LFC131 peptide-conjugated polymeric nanoparticles for the effective delivery of docetaxel in CXCR4 overexpressed lung cancer cells

Abstract

CXCR4 is a chemokine receptor which is over expressed in multiple cancers including lung cancers. LFC131 peptide (d-Tyr-Arg-Arg-2-Nal-Gly), an inhibitor of CXCR4-ligand binding, is a low molecular weight CXCR4 antagonist. In this study, we developed novel LFC131 peptide surface conjugated O-carboxymethyl chitosan nanoparticles (O-CMC NP) to target CXCR4 over expressed A549 lung cancer cells.
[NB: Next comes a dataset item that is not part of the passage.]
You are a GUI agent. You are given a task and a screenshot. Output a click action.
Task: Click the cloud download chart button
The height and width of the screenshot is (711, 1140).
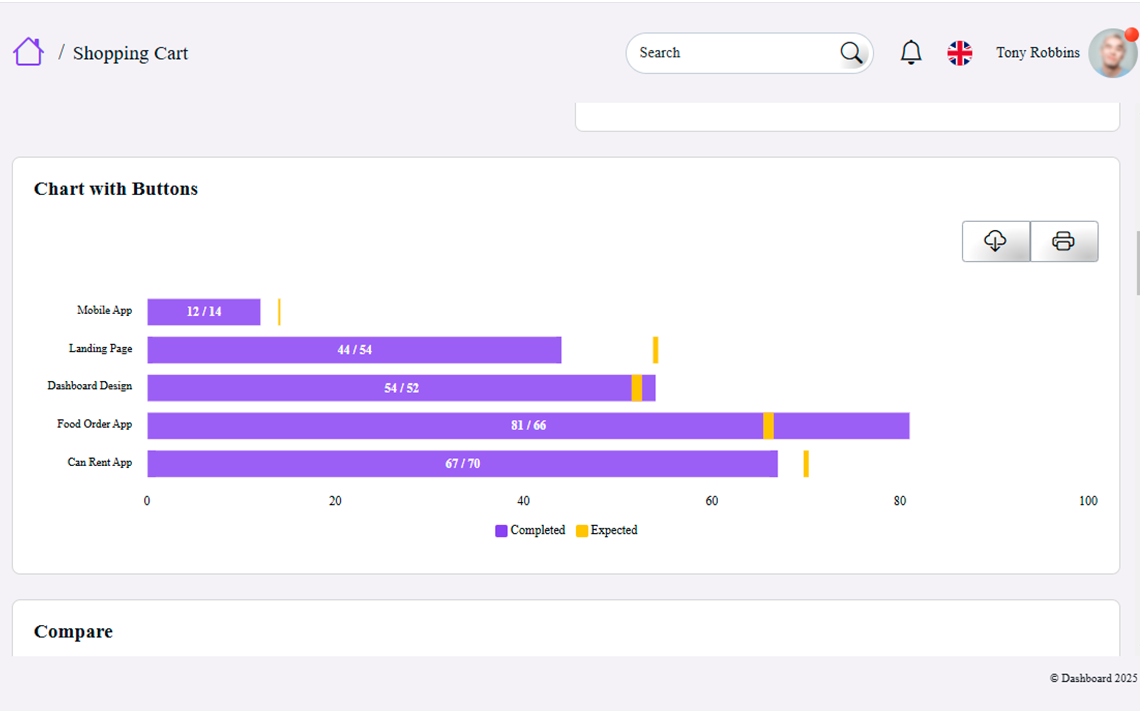pos(995,241)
CXCR4-targeted drug delivery system was characterized for its binding, uptake, targeting specificity, and in vitro antitumour effect. Our main goal was to increase the intracellular concentration of docetaxel (DTX) in the cancer cells via a targeted approach. We have reported a nanosized particle with spherical shape and showed a high loading capacity. The CMC NP showed a controlled release pattern and presence of LFC131 did not influence the release of DTX. The fluorescence analysis showed an enhanced cell uptake for targeted NP via CXCR4-LFC131 biological interactions. The receptor-mediated cellular internalization was further confirmed confocal microscopy. The cytotoxicity assays showed enhanced cancer cell death by targeted NPs due to the selective delivery of DTX. Consistent with the cellular uptake analysis, targeted NPs induced a greater caspase-3 activity in A549 cancer cells. LFC/CMC NP exhibited a remarkable cell apoptosis by inducing apoptotic and necrotic cell death. Together, targeted LFC/CMC NP significantly enhanced cancer cell death than compared to non-targeted and free drugs. This kind of targeted nanoplatform which is based on polymeric nanocarriers could further facilitate a treatment protocol for CXCR4 overexpressing A549 lung cancer cells.